### FRAGMENTO
==============================
Pero Putin no quiere aislarse, sino convertirse en abanderado de un nuevo orden internacional. Para ello, su régimen apela a sectores decepcionados de las democracias occidentales y a antiguos clientes de la URSS y países en desarrollo con sensibilidades diferentes del mundo occidental. Bruselas y Estados Unidos, por una parte, y Rusia, por la otra, tratan de formar sendos clubes de aliados y partidarios. Pero estos frentes no son monolíticos. La respuesta de muchos países cortejados por Rusia está en función de las ventajas que puedan sacar de esta situación, entre ellas, rebajas en los precios de los hidrocarburos.
La capacidad de resistencia al desafío ruso en Occidente dependerá de la capacidad de renunciar a comodidades dadas por sentado en sociedades no mentalizadas aún para disminuir la temperatura de sus calefacciones y aceptar un empeoramiento de su nivel de vida. En búsqueda de nuevos aliados energéticos, Occidente se olvida de los valores que proclama, ignora las violaciones de derechos humanos de los suministradores alternativos y agasaja a tiranos de regímenes obsoletos. En el marco de la OTAN, Occidente afronta también desafíos como las exigencias de Turquía sobre la política de Finlandia y Suecia con relación a los kurdos.
==============================
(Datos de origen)
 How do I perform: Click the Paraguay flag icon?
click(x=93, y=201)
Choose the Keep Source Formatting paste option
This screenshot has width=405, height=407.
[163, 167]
==============================
### TAREAS Y EJERCICIOS
a) Reescribe el fragmento comenzando en «La capacidad de resistencia» y terminando en «a los kurdos.», reemplazando «Occidente» por «Europa».
b) Indica si cada afirmación concuerda con el fragmento y responde sí o no, citando las palabras que lo deciden: (i) Putin pretende aislarse; (ii) los frentes de aliados y partidarios son monolíticos; (iii) Turquía plantea exigencias sobre la política de Finlandia y Suecia con relación a los kurdos.
Los datos no desempeñan ningún papel en esto.

### SOLUCIONES POR TAREA
a)
La capacidad de resistencia al desafío ruso en Europa dependerá de la capacidad de renunciar a comodidades dadas por sentado en sociedades no mentalizadas aún para disminuir la temperatura de sus calefacciones y aceptar un empeoramiento de su nivel de vida. En búsqueda de nuevos aliados energéticos, Europa se olvida de los valores que proclama, ignora las violaciones de derechos humanos de los suministradores alternativos y agasaja a tiranos de regímenes obsoletos. En el marco de la OTAN, Europa afronta también desafíos como las exigencias de Turquía sobre la política de Finlandia y Suecia con relación a los kurdos.

b)
(i) No: «Pero Putin no quiere aislarse».
(ii) No: «Pero estos frentes no son monolíticos».
(iii) Sí: «las exigencias de Turquía sobre la política de Finlandia y Suecia con relación a los kurdos».